Page excerpt —
Well I can do that, but it does seem harder. Maybe that's cuz I haven't been practicing it for the last 5 months haha. I'll give that a shot for a while and see how I feel about it

Something that might help: could someone show me a picture or better yet a video of how they play the G chord like that? It seems like so much more "travel" than from A to the standard G
 
The best way to judge what may help is if you show a video of you playing that chord and switching to and from it.
 
Practice very slowly, even just for a few minutes. Each time you have an impulse to do something unnecessary, don't to it. Practice instead. Set a goal for yourself. For example, "I won't post anything on UU (or some other site) until I can play a G major chord." You might be surprised how quickly you can learn if you do some focused practicing on a regular basis.
 
Practice very slowly, even just for a few minutes. Each time you have an impulse to do something unnecessary, don't to it. Practice instead. Set a goal for yourself. For example, "I won't post anything on UU (or some other site) until I can play a G major chord." You might be surprised how quickly you can learn if you do some focused practicing on a regular basis.
I mean I do spend a lot of my time distracted because of ADHD, but I invest many hours every single day in practicing or writing music. Some days I play or write for like 10 hours. Like every spare moment of the entire day. That's why I don't understand why I'm not progressing.
 
This is probably not encouraging, but I've been playing for 2 years and I STILL struggle with transitioning to G chord. Not always, not as horribly, but it's by far not my easiest regular chord, and I flap my pinky around super annoyingly whenever I transition to it. Especially from F or to F, which is like ALL THE TIME.
 
I'd say, just slow down and practice moving slowly, accurately and cleanly between chords. Then slowly speed up. If you have a metronome, that may help you control your speed. It seems you can play that chord, but are a bit hesitant when making changes. The amount of times you play the chord improves the sound of the chord. Make sure that each note of the chord rings clear as well.
 
I'd say, just slow down and practice moving slowly, accurately and cleanly between chords. Then slowly speed up. If you have a metronome, that may help you control your speed. It seems you can play that chord, but are a bit hesitant when making changes. The amount of times you play the chord improves the sound of the chord. Make sure that each note of the chord rings clear as well.
I find it pretty hard to play slowly. If I just don't think about it and play naturally, it comes out at like 150 BPM. I think it might work if I start as slow as I can, and then increase it by maybe 5 BPM per day. Does that sound like a reasonable approach?

Prompt 1 — In the G chord thread, how long has one poster been playing while still struggling to transition to the G chord?
Prompt 2 — Extend the G chord thread with the next reply, starting after its final post.
The rows have nothing to do with the G chord thread.

Provided data —
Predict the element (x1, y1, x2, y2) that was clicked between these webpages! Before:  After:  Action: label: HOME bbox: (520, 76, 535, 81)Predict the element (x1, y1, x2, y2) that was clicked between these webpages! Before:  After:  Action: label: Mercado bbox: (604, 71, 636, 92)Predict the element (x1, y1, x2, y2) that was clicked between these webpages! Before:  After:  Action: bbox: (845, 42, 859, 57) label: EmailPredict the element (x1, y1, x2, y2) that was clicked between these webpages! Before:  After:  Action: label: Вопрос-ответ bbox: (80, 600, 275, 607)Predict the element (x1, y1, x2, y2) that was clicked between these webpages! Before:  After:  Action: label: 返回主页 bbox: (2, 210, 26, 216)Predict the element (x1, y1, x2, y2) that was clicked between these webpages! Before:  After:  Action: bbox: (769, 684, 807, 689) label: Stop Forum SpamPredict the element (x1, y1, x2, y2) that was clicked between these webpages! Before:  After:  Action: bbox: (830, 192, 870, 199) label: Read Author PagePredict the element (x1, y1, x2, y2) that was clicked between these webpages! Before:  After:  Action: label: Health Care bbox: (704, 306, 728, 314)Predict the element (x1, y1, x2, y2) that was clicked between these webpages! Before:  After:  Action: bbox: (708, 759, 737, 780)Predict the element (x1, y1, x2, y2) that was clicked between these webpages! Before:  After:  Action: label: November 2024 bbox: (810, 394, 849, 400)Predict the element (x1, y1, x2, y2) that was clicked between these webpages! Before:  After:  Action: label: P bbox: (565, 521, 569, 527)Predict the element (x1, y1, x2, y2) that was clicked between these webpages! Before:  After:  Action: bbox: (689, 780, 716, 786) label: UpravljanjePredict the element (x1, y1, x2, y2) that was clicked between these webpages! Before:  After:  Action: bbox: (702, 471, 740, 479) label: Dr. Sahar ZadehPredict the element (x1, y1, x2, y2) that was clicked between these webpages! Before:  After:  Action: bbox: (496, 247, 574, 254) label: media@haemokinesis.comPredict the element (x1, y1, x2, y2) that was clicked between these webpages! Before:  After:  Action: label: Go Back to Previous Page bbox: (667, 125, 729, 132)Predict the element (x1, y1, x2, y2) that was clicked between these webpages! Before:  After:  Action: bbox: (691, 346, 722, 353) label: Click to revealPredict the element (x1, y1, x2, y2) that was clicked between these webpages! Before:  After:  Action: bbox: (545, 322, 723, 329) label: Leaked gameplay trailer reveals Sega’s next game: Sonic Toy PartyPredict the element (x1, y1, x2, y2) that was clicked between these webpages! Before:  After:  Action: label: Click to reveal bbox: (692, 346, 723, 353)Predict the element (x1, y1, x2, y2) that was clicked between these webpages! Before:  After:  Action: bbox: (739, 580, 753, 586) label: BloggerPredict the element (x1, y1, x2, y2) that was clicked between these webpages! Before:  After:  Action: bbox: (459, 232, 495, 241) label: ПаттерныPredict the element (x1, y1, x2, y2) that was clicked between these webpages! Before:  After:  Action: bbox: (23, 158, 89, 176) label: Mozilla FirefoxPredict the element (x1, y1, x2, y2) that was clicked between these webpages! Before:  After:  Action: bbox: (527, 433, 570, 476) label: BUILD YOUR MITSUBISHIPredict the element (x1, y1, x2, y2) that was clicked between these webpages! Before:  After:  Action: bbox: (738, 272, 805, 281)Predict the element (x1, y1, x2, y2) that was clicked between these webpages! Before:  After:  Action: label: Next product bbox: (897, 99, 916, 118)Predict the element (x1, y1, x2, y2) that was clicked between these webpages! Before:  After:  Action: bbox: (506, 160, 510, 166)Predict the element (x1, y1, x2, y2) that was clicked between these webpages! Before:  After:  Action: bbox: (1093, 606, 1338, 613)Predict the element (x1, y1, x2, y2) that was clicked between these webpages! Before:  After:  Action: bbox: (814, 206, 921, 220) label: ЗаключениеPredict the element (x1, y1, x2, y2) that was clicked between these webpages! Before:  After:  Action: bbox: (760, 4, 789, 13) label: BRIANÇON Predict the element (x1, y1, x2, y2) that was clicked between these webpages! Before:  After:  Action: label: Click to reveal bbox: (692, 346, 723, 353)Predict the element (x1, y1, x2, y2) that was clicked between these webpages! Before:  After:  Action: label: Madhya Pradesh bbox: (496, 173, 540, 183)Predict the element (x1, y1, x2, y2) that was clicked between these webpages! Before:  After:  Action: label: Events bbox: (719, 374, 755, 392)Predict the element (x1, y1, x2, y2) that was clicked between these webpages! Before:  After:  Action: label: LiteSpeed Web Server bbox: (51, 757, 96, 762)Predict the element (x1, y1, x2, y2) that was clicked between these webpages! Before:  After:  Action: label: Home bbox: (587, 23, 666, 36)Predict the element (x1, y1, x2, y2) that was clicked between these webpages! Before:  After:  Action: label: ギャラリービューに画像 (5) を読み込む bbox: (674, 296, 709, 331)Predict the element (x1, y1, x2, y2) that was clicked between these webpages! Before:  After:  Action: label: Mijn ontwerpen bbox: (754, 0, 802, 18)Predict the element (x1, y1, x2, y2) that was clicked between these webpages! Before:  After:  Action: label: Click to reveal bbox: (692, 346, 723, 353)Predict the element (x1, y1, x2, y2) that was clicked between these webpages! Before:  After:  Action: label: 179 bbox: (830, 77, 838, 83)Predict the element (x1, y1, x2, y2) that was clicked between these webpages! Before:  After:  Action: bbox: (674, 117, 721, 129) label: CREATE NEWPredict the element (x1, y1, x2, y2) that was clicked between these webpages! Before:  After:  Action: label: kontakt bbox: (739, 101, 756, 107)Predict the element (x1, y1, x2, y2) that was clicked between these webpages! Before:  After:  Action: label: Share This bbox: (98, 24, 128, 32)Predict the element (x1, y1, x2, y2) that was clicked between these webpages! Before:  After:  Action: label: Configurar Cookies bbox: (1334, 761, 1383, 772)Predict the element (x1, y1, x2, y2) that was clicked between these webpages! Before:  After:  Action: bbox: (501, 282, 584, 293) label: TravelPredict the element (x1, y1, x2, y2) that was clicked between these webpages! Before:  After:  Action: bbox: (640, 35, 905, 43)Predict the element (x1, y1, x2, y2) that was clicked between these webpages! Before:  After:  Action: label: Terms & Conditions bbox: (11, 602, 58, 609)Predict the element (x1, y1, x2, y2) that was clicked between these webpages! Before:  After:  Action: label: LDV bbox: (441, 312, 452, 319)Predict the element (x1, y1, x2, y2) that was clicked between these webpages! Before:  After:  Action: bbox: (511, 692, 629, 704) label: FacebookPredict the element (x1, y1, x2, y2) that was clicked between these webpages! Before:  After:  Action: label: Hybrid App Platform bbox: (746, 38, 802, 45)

Task answer 1 — Two years.

Task answer 2 —
 
I find it pretty hard to play slowly. If I just don't think about it and play naturally, it comes out at like 150 BPM. I think it might work if I start as slow as I can, and then increase it by maybe 5 BPM per day. Does that sound like a reasonable approach?
Sure it sounds reasonable. As long as you don't speed up before you are playing cleanly and smoothly. If you practice playing a chord the wrong way, or sounding a bit off, you won't really improve. But if you take the time to train yourself well, it will pay off when learning things in the future.
 
Sure it sounds reasonable. As long as you don't speed up before you are playing cleanly and smoothly. If you practice playing a chord the wrong way, or sounding a bit off, you won't really improve. But if you take the time to train yourself well, it will pay off when learning things in the future.
Hmm that's kind of contradictory to the advice I was originally given. I was told to focus on the rhythm, and just keep playing in time even if you screw up a chord.

But I'll give that approach a shot, since the other one doesn't seem to be working.
 
For me, when switching between A to G, I don’t slide my index finger down. That makes it harder for me. I lift my index finger and then form the G shape.

for G, try this, put your index and middle finger down on the first and third strings (A and C strings) and then within a fraction of a second have your ring finger land on the E string (2nd string). When making this shape I find it easier to land the index and middle finger first as a pair followed quickly by the ring finger,

you’ve almost got it. In about a month you’ll be a master at this chord!
 
not as horribly, but it's by far not my easiest regular chord, and I flap my pinky around super annoyingly whenever I transition to it. Especially from F or to F, which is like ALL THE TIME.

I'm also clumsy on Bb to F, which LOOKS like it should be easy....but no question, my F to G (even more than G to F) is....not good. Like, REALLY not good. LOL And you're right, this is one of the common groupings out there.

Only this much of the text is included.